# SOURCE MATERIAL
━━━━━━━━━━━━━━━━
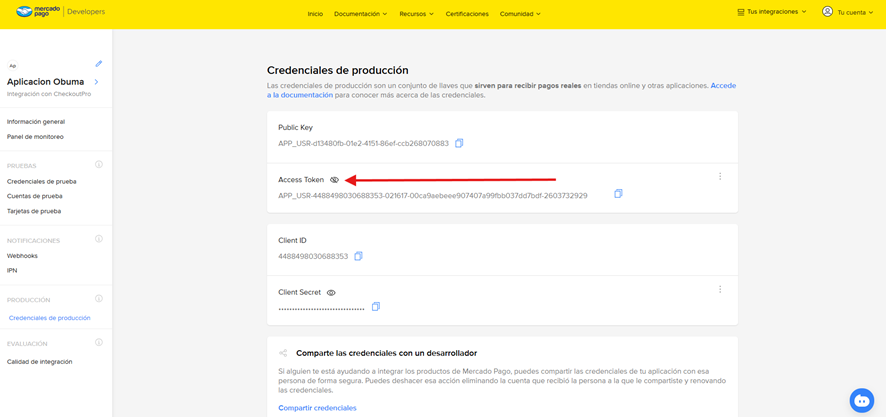Click info icon next to Pruebas section

99,164
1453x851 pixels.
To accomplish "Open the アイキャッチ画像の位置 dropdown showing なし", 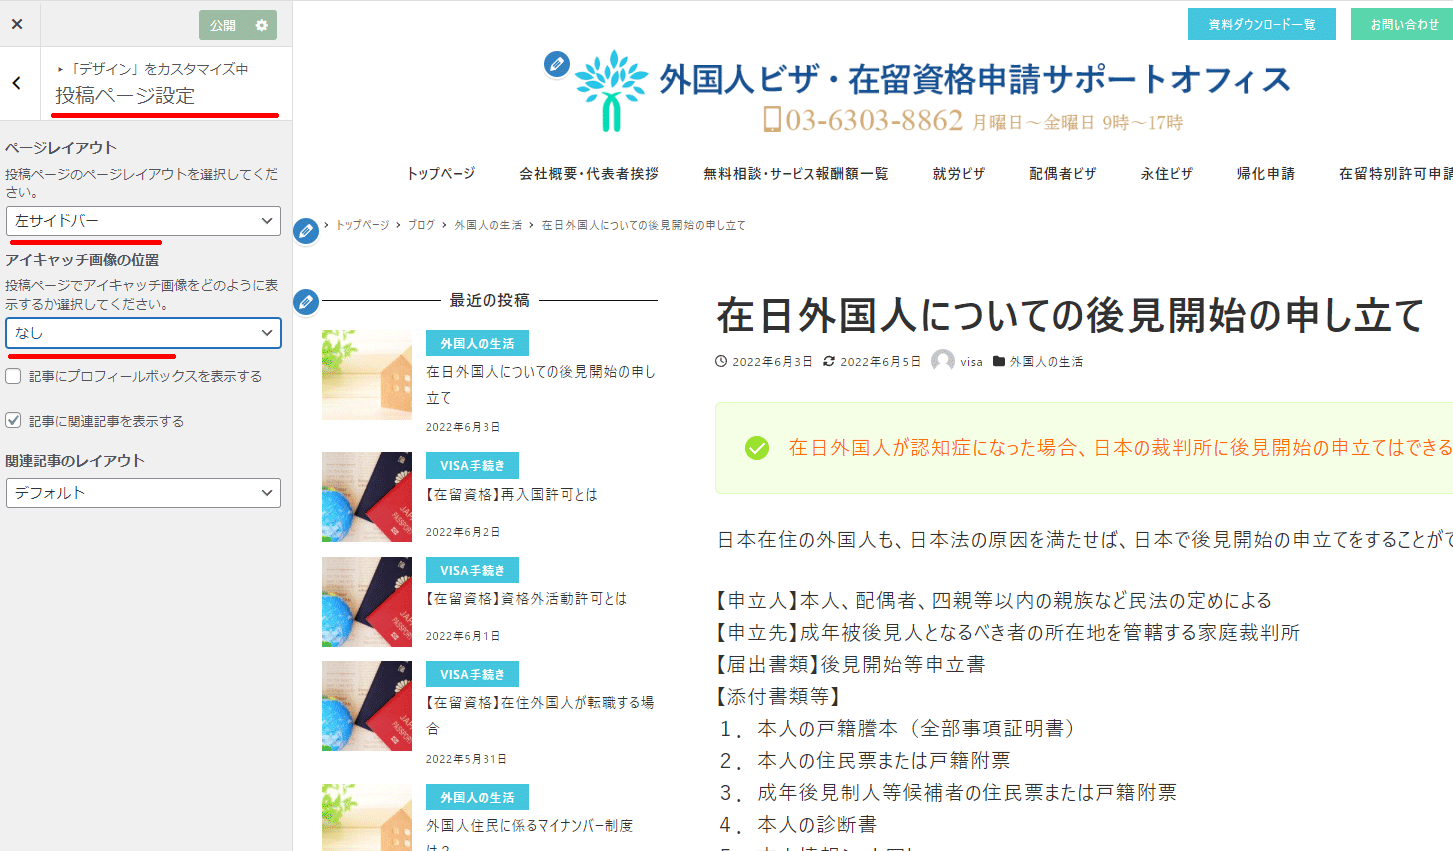I will (x=143, y=333).
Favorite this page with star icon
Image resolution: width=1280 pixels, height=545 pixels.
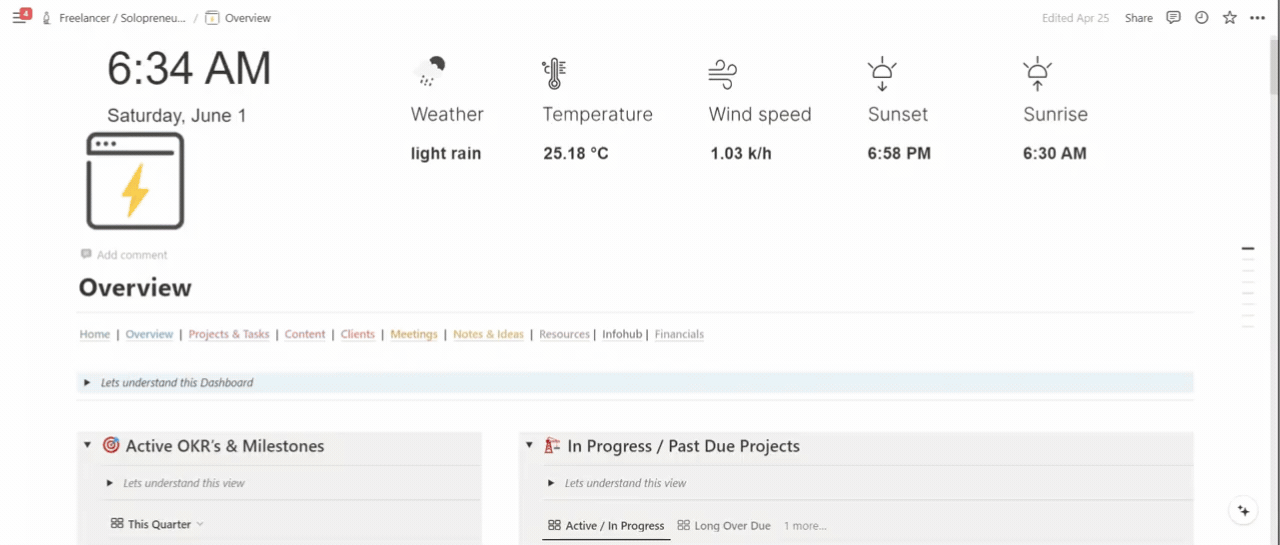click(1229, 18)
━━━━━━━━━━━━━━━━
# WHAT NEEDS TO BE DONE
Starting from the line that contains "Image resolution: width=1280", transcribe exactly each line down to the final line of the material above, excluding every picture and adding nothing else.

# COMPLETED EXERCISE
Image resolution: width=1280 pixels, height=545 pixels.
click(1229, 18)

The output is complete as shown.